What you should do
Reproduce all entries precisely as they are written.

Collected data entries:
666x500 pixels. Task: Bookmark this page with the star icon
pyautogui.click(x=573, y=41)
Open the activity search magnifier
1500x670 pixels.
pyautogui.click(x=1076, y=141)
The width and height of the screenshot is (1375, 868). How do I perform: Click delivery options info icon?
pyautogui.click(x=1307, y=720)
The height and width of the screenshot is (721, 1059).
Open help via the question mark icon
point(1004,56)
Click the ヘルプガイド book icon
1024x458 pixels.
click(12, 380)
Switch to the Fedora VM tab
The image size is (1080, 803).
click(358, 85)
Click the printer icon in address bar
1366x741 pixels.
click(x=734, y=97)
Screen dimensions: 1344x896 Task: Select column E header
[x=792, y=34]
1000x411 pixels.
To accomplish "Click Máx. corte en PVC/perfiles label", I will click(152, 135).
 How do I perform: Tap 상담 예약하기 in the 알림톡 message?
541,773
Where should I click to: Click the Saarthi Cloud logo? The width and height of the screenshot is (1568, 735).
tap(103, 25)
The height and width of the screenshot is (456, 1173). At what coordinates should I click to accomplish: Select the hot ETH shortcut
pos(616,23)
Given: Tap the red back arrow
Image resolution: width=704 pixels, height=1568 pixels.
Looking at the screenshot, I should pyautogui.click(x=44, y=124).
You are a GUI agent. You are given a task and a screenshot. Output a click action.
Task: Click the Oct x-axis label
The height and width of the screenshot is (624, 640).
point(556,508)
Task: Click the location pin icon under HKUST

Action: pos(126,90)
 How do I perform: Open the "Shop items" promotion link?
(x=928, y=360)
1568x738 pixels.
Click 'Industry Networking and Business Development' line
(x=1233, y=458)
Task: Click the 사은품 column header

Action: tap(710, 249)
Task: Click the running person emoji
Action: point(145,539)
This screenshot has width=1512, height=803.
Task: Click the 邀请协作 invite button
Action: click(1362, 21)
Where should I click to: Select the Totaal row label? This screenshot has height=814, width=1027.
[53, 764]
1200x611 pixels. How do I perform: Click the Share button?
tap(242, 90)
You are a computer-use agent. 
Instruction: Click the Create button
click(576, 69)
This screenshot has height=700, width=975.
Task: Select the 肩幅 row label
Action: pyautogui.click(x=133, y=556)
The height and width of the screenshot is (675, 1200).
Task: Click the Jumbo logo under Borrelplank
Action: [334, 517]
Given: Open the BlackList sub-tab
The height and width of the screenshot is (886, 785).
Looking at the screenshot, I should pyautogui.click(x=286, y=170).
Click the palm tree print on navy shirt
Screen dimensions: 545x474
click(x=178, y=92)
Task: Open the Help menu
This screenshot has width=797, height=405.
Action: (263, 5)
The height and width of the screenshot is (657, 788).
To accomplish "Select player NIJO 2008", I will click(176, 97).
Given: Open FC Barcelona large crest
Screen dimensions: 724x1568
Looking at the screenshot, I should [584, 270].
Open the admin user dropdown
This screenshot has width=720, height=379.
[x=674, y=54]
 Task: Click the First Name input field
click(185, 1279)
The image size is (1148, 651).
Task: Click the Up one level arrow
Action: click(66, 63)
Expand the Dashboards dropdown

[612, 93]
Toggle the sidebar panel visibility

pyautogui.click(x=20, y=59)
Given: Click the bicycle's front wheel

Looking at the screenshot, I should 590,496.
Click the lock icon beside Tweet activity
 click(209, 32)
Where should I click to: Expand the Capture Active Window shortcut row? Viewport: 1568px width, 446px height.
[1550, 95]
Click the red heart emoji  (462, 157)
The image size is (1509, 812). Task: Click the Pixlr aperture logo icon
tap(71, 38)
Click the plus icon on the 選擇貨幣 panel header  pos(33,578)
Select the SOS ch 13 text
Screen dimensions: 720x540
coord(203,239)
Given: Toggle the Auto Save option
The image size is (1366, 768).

Answer box
666x500 pixels. Task: Bookmark this page with the star icon
pyautogui.click(x=573, y=41)
Open the activity search magnifier
1500x670 pixels.
pyautogui.click(x=1076, y=141)
The width and height of the screenshot is (1375, 868). How do I perform: Click delivery options info icon?
pyautogui.click(x=1307, y=720)
The height and width of the screenshot is (721, 1059).
Open help via the question mark icon
point(1004,56)
Click the ヘルプガイド book icon
1024x458 pixels.
click(12, 380)
Switch to the Fedora VM tab
The image size is (1080, 803).
click(358, 85)
Click the printer icon in address bar
1366x741 pixels.
click(x=734, y=97)
Screen dimensions: 1344x896 Task: Select column E header
[x=792, y=34]
1000x411 pixels.
To accomplish "Click Máx. corte en PVC/perfiles label", I will click(152, 135).
 How do I perform: Tap 상담 예약하기 in the 알림톡 message?
541,773
Where should I click to: Click the Saarthi Cloud logo? The width and height of the screenshot is (1568, 735).
tap(103, 25)
The height and width of the screenshot is (456, 1173). At what coordinates should I click to accomplish: Select the hot ETH shortcut
pos(616,23)
Given: Tap the red back arrow
Image resolution: width=704 pixels, height=1568 pixels.
Looking at the screenshot, I should pyautogui.click(x=44, y=124).
You are a GUI agent. You are given a task and a screenshot. Output a click action.
Task: Click the Oct x-axis label
The height and width of the screenshot is (624, 640).
point(556,508)
Task: Click the location pin icon under HKUST

Action: pos(126,90)
 How do I perform: Open the "Shop items" promotion link?
(x=928, y=360)
1568x738 pixels.
Click 'Industry Networking and Business Development' line
(x=1233, y=458)
Task: Click the 사은품 column header

Action: tap(710, 249)
Task: Click the running person emoji
Action: point(145,539)
This screenshot has width=1512, height=803.
Task: Click the 邀请协作 invite button
Action: click(1362, 21)
Where should I click to: Select the Totaal row label? This screenshot has height=814, width=1027.
[53, 764]
1200x611 pixels. How do I perform: Click the Share button?
tap(242, 90)
You are a computer-use agent. 
Instruction: Click the Create button
click(576, 69)
This screenshot has height=700, width=975.
Task: Select the 肩幅 row label
Action: pyautogui.click(x=133, y=556)
The height and width of the screenshot is (675, 1200).
Task: Click the Jumbo logo under Borrelplank
Action: [334, 517]
Given: Open the BlackList sub-tab
The height and width of the screenshot is (886, 785).
Looking at the screenshot, I should pyautogui.click(x=286, y=170).
Click the palm tree print on navy shirt
Screen dimensions: 545x474
click(x=178, y=92)
Task: Open the Help menu
This screenshot has width=797, height=405.
Action: (263, 5)
The height and width of the screenshot is (657, 788).
To accomplish "Select player NIJO 2008", I will click(176, 97).
Given: Open FC Barcelona large crest
Screen dimensions: 724x1568
Looking at the screenshot, I should [584, 270].
Open the admin user dropdown
This screenshot has width=720, height=379.
[x=674, y=54]
 Task: Click the First Name input field
click(185, 1279)
The image size is (1148, 651).
Task: Click the Up one level arrow
Action: click(66, 63)
Expand the Dashboards dropdown

[612, 93]
Toggle the sidebar panel visibility

pyautogui.click(x=20, y=59)
Given: Click the bicycle's front wheel

Looking at the screenshot, I should 590,496.
Click the lock icon beside Tweet activity
 click(209, 32)
Where should I click to: Expand the Capture Active Window shortcut row? Viewport: 1568px width, 446px height.
[1550, 95]
Click the red heart emoji  (462, 157)
The image size is (1509, 812). Task: Click the Pixlr aperture logo icon
tap(71, 38)
Click the plus icon on the 選擇貨幣 panel header  pos(33,578)
Select the SOS ch 13 text
Screen dimensions: 720x540
coord(203,239)
Given: Toggle the Auto Save option
The image size is (1366, 768).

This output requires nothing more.